Hello, I am Yidong Wang [i:doʊn wɑ:n] (王一栋). I have published several papers at the top international AI Conferences / Journals. Details of my publications can be found at Google Scholar . If you are interested in collaboration, feel free to email me at yidongwang37[at]gmail.com (please replace [at] with @).

My Research Philosophy: The 3A Framework

Algorithm → Assessment → Application synergistically advances trustworthy AI (All publications mentioned below are my (co)first-author works):

Novel algorithms to address real-world challenges
Curriculum thresholding for semi-supervised learning(SSL) (FlexMatch, NeurIPS 2021); Self-adaptive threshold optimization for SSL (FreeMatch, ICLR 2023); Imbalanced vision-language adaptation (VLMs+Decoder, IJCV 2024); Margin calibration for imbalaced learning (MARC, ACML 2022).
Rigorous assessment to ensure reliability
Unified SSL benchmark (USB, NeurIPS 2022); Privacy-preserving LLM-as-a-judge evaluation (PandaLM, ICLR 2024).
Practical applications to create societal value
Low-resource sentiment word extraction(TOWE, COLING 2022); Applied LLMs to decode gene-cell interactions(LLM4Genes, TIST 2024); Automated research review synthesis (AutoSurvey, NeurIPS 2024).

🔥 News

2023.09: 🎉🎉 I became a Ph.D. Student at Peking University.
2023.08: 🎉🎉 I finished my internship at Westlake University.
2022.10: 🎉🎉 I finished my internship at MSRA.

📖 Educations

2023.09 - 2027.06, doctoral student at National Engineering Research Center for Software Engineering, Peking University, advised by Prof.
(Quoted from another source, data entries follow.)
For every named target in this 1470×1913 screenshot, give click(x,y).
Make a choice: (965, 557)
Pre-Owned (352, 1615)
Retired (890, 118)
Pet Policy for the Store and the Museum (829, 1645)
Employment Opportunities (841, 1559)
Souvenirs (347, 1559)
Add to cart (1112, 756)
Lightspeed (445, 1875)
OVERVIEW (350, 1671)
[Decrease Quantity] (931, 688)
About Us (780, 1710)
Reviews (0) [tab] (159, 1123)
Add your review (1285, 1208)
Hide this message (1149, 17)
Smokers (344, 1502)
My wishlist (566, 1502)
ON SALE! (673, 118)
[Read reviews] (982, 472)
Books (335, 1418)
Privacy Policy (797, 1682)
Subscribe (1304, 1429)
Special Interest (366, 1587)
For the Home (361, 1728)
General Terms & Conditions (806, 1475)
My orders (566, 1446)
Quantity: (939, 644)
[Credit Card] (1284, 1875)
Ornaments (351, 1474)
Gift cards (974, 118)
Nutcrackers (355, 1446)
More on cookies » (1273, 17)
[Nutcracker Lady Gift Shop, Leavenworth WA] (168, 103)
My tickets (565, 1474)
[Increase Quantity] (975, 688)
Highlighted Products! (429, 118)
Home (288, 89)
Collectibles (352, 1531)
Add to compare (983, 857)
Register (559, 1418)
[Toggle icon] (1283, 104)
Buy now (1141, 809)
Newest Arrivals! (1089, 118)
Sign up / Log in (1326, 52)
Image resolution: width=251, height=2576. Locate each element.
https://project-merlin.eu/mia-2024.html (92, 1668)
Shikun Zhang and Prof. Wei Ye.
2020.09 - 2022.10, master student in the Department of Information and Communications Engineering of Tokyo Institute of Technology, advised by Prof. Takahiro Shinozaki.
2015.09 - 2019.06, undergraduate student in the Department of Computer Science and Technology of Nanjing University, advised by Prof. Xinyu Dai.

💼 Internships

2022.05 - 2022.10, Microsoft Research Asia, advised by Dr. Jindong Wang.
2022.02 - 2022.05, Westlake University, advised by Prof. Yue Zhang.
2021.11 - 2022.02, Microsoft Research Asia, advised by Dr. Jindong Wang.

🔖 Selected Publications

(* means equal contribution)

(10) TrustJudge: Inconsistencies of LLM-as-a-Judge and How to Alleviate Them. [paper]; .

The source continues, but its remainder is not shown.